Communauté urbaine tardive (2001), Marseille a fait un pas de géant en devenant, le 1er janvier 2016, avec l’appui forcé de la loi, la plus étendue des métropoles françaises par la fusion de 6 intercommunalités. Atypique par sa taille (qui lui permet d’englober la quasi totalité des trajets domicile travail), sa diversité géographique et son caractère polycentrique, Aix-Marseille-Provence (AMP) Métropole l’est aussi par sa gouvernance. Les intercommunalités d’origine sont devenues des conseils de territoire exerçant par délégation des compétences opérationnelles de proximité. Certaines compétences ont également été restituées aux communes. Le sujet ne fait plus débat : aux communes la proximité, à la métropole la stratégie.

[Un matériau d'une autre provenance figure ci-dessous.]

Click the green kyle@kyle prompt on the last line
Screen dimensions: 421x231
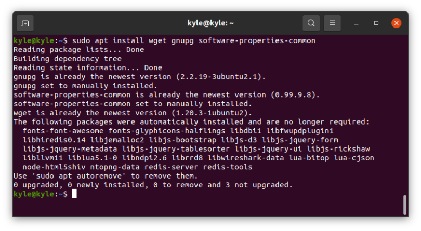(x=36, y=194)
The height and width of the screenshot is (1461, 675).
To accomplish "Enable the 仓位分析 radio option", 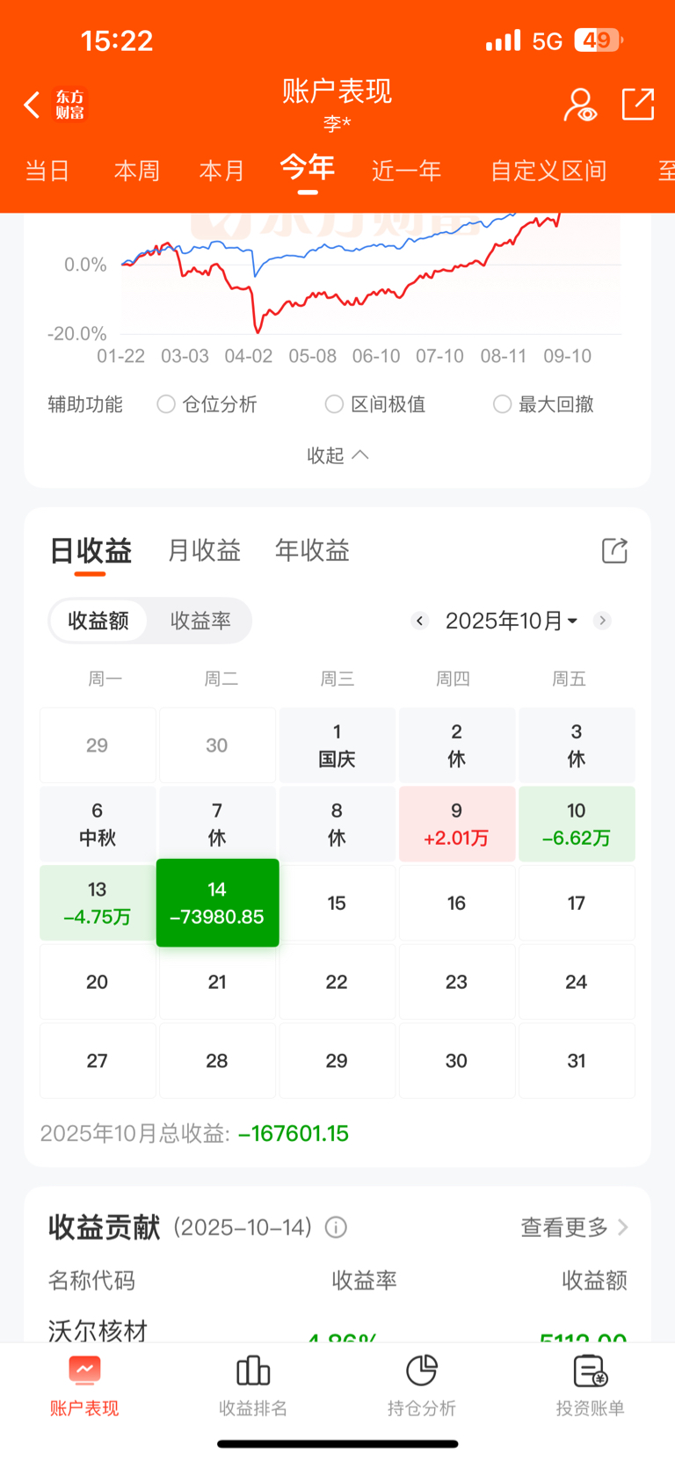I will coord(166,404).
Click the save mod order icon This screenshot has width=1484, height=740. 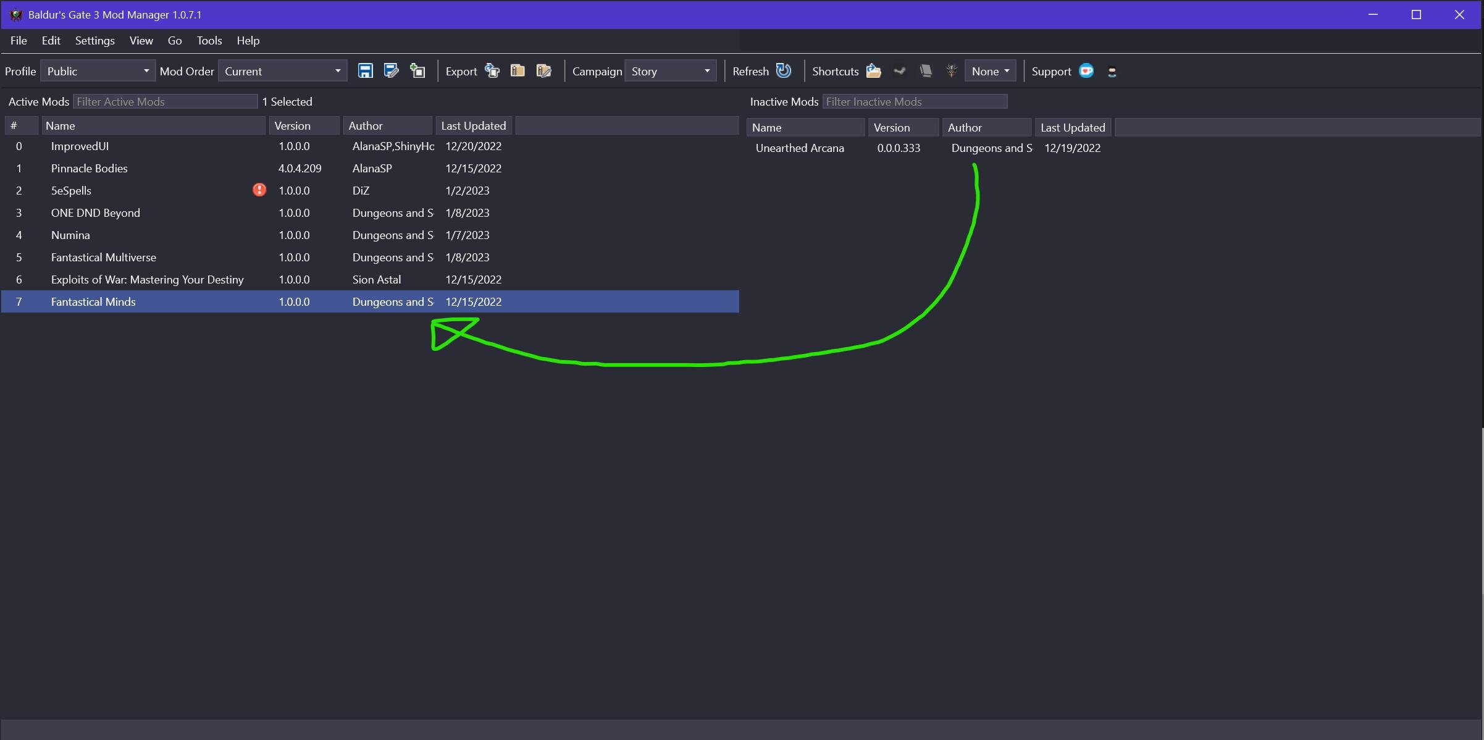pyautogui.click(x=364, y=71)
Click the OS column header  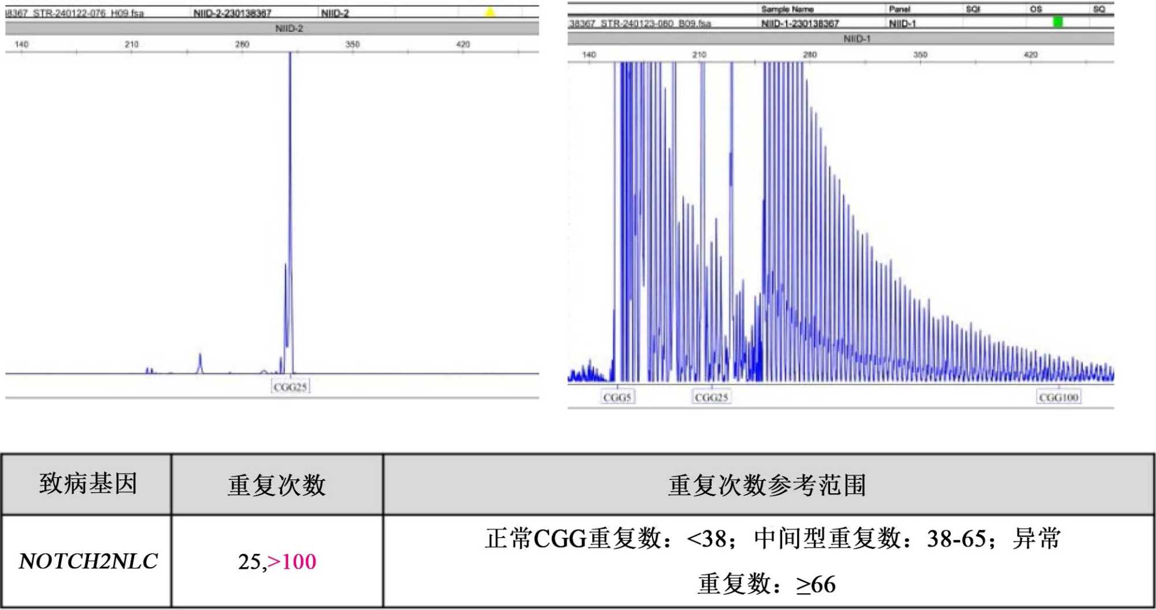pos(1035,9)
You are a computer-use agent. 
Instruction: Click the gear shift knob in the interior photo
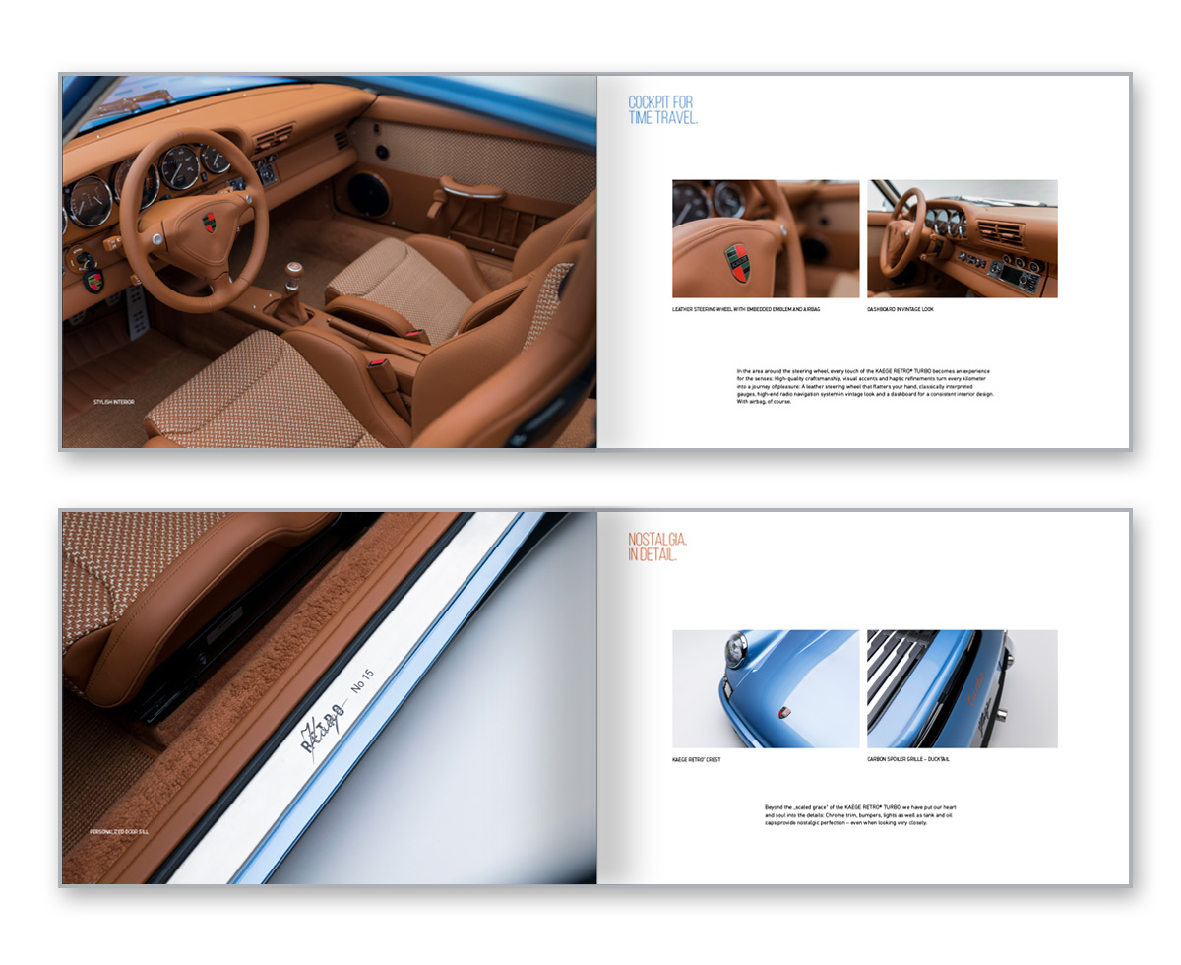pos(293,271)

Un travail original de préfiguration a permis l’adoption à l’unanimité du projet Ambition 2040 mais sa mise en œuvre est une tâche colossale car elle ne peut s’appuyer sur rien de préexistant à cette échelle. Afin d’assurer la continuité du service public durant la phase de transition, 387 conventions de gestion ont été signées avec les communes.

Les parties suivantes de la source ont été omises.